[Items from a dataset]
☆ ☆ ☆ ☆
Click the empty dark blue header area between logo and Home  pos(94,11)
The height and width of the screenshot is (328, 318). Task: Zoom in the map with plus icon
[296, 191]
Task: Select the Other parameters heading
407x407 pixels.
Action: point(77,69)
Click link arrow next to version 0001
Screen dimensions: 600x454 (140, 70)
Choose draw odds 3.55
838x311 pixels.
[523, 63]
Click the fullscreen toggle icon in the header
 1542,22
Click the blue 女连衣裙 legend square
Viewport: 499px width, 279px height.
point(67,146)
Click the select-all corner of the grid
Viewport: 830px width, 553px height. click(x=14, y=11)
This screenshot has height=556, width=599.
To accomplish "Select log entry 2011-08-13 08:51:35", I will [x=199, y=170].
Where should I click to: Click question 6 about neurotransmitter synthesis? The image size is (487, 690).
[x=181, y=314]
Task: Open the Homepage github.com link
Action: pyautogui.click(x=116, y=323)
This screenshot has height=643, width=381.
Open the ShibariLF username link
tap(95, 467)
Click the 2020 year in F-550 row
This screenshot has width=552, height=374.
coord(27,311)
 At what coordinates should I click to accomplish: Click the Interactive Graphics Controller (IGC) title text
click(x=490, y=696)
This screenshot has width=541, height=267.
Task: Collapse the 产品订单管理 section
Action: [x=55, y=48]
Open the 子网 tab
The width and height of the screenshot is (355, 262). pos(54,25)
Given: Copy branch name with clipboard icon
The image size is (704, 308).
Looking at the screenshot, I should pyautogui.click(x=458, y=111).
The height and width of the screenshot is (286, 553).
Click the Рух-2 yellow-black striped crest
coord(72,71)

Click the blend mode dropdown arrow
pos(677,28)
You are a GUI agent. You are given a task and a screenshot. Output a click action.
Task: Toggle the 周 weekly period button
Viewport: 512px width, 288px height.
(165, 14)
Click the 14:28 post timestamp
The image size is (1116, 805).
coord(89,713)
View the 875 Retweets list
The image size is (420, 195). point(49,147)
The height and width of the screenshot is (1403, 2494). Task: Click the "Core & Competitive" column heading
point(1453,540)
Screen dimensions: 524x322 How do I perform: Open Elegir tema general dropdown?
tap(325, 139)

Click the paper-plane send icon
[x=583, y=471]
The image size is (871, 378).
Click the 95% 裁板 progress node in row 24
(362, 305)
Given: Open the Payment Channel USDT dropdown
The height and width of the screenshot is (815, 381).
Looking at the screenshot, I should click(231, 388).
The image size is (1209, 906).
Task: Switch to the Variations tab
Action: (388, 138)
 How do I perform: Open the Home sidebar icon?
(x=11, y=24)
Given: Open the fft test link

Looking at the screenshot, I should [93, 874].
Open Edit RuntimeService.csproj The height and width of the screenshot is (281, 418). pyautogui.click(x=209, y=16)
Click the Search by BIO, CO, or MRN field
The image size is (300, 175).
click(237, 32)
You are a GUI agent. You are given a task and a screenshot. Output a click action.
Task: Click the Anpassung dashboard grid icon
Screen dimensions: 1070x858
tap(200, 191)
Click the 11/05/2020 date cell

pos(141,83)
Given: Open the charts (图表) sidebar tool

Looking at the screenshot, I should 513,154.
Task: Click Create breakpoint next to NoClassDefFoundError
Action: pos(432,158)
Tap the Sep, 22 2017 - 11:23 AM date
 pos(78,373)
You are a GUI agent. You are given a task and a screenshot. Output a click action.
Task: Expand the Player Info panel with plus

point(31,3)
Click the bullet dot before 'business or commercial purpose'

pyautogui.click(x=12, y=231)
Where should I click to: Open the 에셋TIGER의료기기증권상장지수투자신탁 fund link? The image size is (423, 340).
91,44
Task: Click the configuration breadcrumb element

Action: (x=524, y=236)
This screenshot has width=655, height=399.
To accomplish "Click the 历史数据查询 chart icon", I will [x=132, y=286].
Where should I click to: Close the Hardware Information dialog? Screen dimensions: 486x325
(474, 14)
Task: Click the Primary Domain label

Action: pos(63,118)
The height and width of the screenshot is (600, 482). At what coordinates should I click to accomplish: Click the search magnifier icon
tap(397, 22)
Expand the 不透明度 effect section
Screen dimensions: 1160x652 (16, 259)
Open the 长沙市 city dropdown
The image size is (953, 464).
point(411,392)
☆ ☆ ☆ ☆
(PROBLEM)
Transcribe all the entries exactly, as they stand.

(REPLY)
Click the empty dark blue header area between logo and Home  pos(94,11)
The height and width of the screenshot is (328, 318). Task: Zoom in the map with plus icon
[296, 191]
Task: Select the Other parameters heading
407x407 pixels.
Action: point(77,69)
Click link arrow next to version 0001
Screen dimensions: 600x454 (140, 70)
Choose draw odds 3.55
838x311 pixels.
[523, 63]
Click the fullscreen toggle icon in the header
 1542,22
Click the blue 女连衣裙 legend square
Viewport: 499px width, 279px height.
point(67,146)
Click the select-all corner of the grid
Viewport: 830px width, 553px height. click(x=14, y=11)
This screenshot has height=556, width=599.
To accomplish "Select log entry 2011-08-13 08:51:35", I will [x=199, y=170].
Where should I click to: Click question 6 about neurotransmitter synthesis? The image size is (487, 690).
[x=181, y=314]
Task: Open the Homepage github.com link
Action: pyautogui.click(x=116, y=323)
This screenshot has height=643, width=381.
Open the ShibariLF username link
tap(95, 467)
Click the 2020 year in F-550 row
This screenshot has width=552, height=374.
coord(27,311)
 At what coordinates should I click to accomplish: Click the Interactive Graphics Controller (IGC) title text
click(x=490, y=696)
This screenshot has width=541, height=267.
Task: Collapse the 产品订单管理 section
Action: [x=55, y=48]
Open the 子网 tab
The width and height of the screenshot is (355, 262). pos(54,25)
Given: Copy branch name with clipboard icon
The image size is (704, 308).
Looking at the screenshot, I should pyautogui.click(x=458, y=111).
The height and width of the screenshot is (286, 553).
Click the Рух-2 yellow-black striped crest
coord(72,71)

Click the blend mode dropdown arrow
pos(677,28)
You are a GUI agent. You are given a task and a screenshot. Output a click action.
Task: Toggle the 周 weekly period button
Viewport: 512px width, 288px height.
(165, 14)
Click the 14:28 post timestamp
The image size is (1116, 805).
coord(89,713)
View the 875 Retweets list
The image size is (420, 195). point(49,147)
The height and width of the screenshot is (1403, 2494). Task: Click the "Core & Competitive" column heading
point(1453,540)
Screen dimensions: 524x322 How do I perform: Open Elegir tema general dropdown?
tap(325, 139)

Click the paper-plane send icon
[x=583, y=471]
The image size is (871, 378).
Click the 95% 裁板 progress node in row 24
(362, 305)
Given: Open the Payment Channel USDT dropdown
The height and width of the screenshot is (815, 381).
Looking at the screenshot, I should click(231, 388).
The image size is (1209, 906).
Task: Switch to the Variations tab
Action: (388, 138)
 How do I perform: Open the Home sidebar icon?
(x=11, y=24)
Given: Open the fft test link

Looking at the screenshot, I should [93, 874].
Open Edit RuntimeService.csproj The height and width of the screenshot is (281, 418). pyautogui.click(x=209, y=16)
Click the Search by BIO, CO, or MRN field
The image size is (300, 175).
click(237, 32)
You are a GUI agent. You are given a task and a screenshot. Output a click action.
Task: Click the Anpassung dashboard grid icon
Screen dimensions: 1070x858
tap(200, 191)
Click the 11/05/2020 date cell

pos(141,83)
Given: Open the charts (图表) sidebar tool

Looking at the screenshot, I should 513,154.
Task: Click Create breakpoint next to NoClassDefFoundError
Action: pos(432,158)
Tap the Sep, 22 2017 - 11:23 AM date
 pos(78,373)
You are a GUI agent. You are given a task and a screenshot. Output a click action.
Task: Expand the Player Info panel with plus

point(31,3)
Click the bullet dot before 'business or commercial purpose'

pyautogui.click(x=12, y=231)
Where should I click to: Open the 에셋TIGER의료기기증권상장지수투자신탁 fund link? The image size is (423, 340).
91,44
Task: Click the configuration breadcrumb element

Action: (x=524, y=236)
This screenshot has width=655, height=399.
To accomplish "Click the 历史数据查询 chart icon", I will [x=132, y=286].
Where should I click to: Close the Hardware Information dialog? Screen dimensions: 486x325
(474, 14)
Task: Click the Primary Domain label

Action: pos(63,118)
The height and width of the screenshot is (600, 482). At what coordinates should I click to accomplish: Click the search magnifier icon
tap(397, 22)
Expand the 不透明度 effect section
Screen dimensions: 1160x652 (16, 259)
Open the 长沙市 city dropdown
The image size is (953, 464).
point(411,392)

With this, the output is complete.